● PROBLEMS AND TASKS
[A] Name every action that, according to the CEO in the exchange on carrier recovery, a broad base of carriers is taking in the marketplace.
[B] Resume the exchange on carrier recovery, picking up directly after its final sentence.

● PAGE EXTRACT
####################

Ralph Schackart, Analyst

Jayme, maybe if you could provide some perspective, if you could, please, just in terms of how broad-based the recovery you're seeing in terms of number of carriers, increasing number of states? Just any sort of operational metrics you might be able to add to the obviously really strong outperformance in the quarter? Then, I have a follow-up for Joseph.

Jayme Mendal, CEO

Sure. Thanks, Ralph. So if you take a step back, I think across the board you're seeing broad-based improvement in carrier underwriting profitability. So that's been steadily improving. Over the last year, I think auto carriers have taken about 20 points of raise and you're seeing across a number of carriers double-digit percentage point improvements in their combined ratios. So I think we are seeing the industry itself getting back to a more broad-based position of health, which is the primary leading indicator for re-entry back into the marketplace. Within our marketplace, I can share that we've seen all the top 10 carriers from Q4 step up their spend into Q1. A broad base of carriers are reactivating campaigns, restoring budgets, and reopening state footprints in our marketplace. Now, if you look at the performance we've seen so far this year and the guidance we're providing for the second quarter, that demonstrates a recovery that has happened quite faster than we expected in the first part of this year. A significant part of that recovery is somewhat front-loaded relative to how we expected the year to play out. And there is certainly one major carrier that has leaned in very aggressively. But by and large, we are seeing a more broad-based recovery than we observed this time last year.

####################

● SUPPLIED INFORMATION
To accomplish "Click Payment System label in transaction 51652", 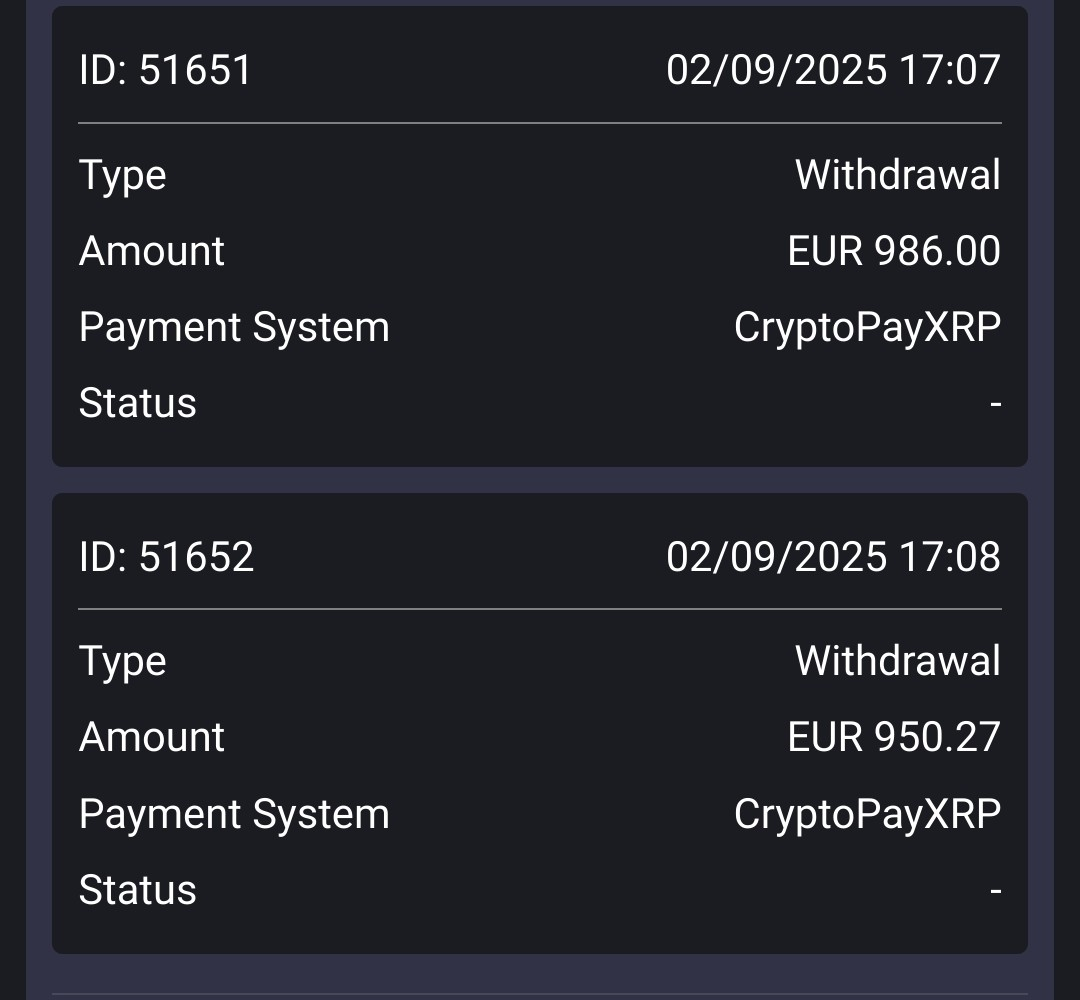I will click(234, 814).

####################

● ANSWERS IN ORDER
[A]
- Reactivating campaigns
- Restoring budgets
- Reopening state footprints

[B]
Ralph Schackart, Analyst

Okay. That's really helpful. And then, just historically, I know it's unpredictable, like you talked about on the recovery path. But historically, you'd see a strong Q1, seasonally maybe down Q2, up Q3, maybe Q4 is down. Just can you help us kind of think about the shape of the recovery as we think about modeling 2024?

Joseph Sanborn, CFO

Sure, and happy to, Ralph. So let me maybe start by discussing how it unfolds today, as Jayme said, relative to expectations. So the normal seasonal patterns you just described indicate that we expected a good start to the year, with Q2 down, Q3 up, and Q4 down. Given what's transpired, it's been a much stronger start to the year, as Jayme mentioned. And it's really been led by a handful of carriers who've been aggressively expanding their state footprint more quickly. As a result, we had a strong Q1. When you look at our Q2 guide, it implies auto returning to peak and near-peak levels seen in Q1 of 2023. Thus, we see this growth as being more front-end loaded. The way we think about second half of the year implies that the carriers' more aggressive moves into the marketplace will continue, but the timing regarding the states is still to be determined. We expect strong year-on-year growth in the second half of the year, but we are not currently expecting the typical seasonal pattern of sequential improvement from Q2 to Q3 to apply this year given the front-end loaded nature of the recovery so far. That's what we can share right now based on what we are observing.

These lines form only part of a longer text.